[Data on finding words and elements]
##############################
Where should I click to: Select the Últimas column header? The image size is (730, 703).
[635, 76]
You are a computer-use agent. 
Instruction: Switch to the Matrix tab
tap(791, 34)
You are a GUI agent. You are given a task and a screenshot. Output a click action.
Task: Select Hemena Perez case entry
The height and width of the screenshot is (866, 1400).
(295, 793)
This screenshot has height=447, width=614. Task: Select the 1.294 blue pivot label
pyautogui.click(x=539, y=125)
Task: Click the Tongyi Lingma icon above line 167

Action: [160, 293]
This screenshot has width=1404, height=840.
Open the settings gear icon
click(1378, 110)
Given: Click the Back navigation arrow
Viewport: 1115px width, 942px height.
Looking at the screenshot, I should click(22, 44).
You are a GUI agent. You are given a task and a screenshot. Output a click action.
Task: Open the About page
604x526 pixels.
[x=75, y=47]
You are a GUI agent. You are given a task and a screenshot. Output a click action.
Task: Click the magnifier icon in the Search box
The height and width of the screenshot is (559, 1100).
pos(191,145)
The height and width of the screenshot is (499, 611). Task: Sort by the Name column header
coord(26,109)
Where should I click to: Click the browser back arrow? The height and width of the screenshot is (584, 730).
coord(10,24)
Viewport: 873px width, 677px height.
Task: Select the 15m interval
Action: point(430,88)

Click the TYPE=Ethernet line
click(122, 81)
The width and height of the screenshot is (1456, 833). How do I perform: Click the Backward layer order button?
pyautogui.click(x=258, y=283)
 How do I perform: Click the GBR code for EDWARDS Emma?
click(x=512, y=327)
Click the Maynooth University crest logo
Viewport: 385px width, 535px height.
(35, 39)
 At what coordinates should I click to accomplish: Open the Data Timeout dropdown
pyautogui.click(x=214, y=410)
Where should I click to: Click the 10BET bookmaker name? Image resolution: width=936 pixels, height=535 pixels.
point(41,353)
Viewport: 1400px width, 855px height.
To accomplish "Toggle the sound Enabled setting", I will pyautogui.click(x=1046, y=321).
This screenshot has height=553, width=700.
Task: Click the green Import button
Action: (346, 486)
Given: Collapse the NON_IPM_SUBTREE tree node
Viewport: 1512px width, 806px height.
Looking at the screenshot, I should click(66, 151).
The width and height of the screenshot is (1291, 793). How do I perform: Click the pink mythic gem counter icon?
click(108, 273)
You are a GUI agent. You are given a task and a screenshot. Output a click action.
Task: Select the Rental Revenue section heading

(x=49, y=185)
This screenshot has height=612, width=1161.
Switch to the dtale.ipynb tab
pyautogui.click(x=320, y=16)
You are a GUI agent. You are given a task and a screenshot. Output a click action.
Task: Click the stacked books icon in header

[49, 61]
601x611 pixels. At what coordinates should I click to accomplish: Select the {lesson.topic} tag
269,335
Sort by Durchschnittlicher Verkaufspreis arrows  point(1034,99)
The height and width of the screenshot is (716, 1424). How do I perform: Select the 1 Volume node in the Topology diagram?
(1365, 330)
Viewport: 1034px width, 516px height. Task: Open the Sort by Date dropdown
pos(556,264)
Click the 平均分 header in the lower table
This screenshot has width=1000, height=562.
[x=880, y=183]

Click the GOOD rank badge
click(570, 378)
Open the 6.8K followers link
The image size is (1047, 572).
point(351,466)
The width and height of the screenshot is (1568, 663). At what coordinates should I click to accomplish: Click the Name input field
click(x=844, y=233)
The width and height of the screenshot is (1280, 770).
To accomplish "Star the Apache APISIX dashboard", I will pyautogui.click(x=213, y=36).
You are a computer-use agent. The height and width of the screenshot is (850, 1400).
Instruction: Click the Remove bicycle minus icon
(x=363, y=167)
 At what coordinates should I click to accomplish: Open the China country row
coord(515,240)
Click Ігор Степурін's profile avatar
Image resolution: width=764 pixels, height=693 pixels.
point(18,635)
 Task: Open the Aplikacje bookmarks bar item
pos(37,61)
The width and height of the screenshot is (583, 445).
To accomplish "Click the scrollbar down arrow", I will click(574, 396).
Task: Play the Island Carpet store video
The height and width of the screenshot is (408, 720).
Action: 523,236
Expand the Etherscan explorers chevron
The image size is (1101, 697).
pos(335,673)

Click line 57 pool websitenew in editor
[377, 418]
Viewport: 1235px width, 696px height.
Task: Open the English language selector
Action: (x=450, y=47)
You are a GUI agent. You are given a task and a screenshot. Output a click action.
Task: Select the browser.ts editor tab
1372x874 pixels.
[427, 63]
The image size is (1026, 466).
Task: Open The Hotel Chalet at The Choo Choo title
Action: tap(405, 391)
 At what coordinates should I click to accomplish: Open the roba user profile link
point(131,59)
##############################
## [Goal]
Convert the data, starting at the top and going on through the line with "tap(791, 34)", into a two-column CSV with the headers input and output. Give each input one row with its output, put every field in double quotes, and replace line breaks with spaces.

## [Correct result]
input,output
"Where should I click to: Select the Últimas column header? The image size is (730, 703).","[635, 76]"
"You are a computer-use agent. Instruction: Switch to the Matrix tab","tap(791, 34)"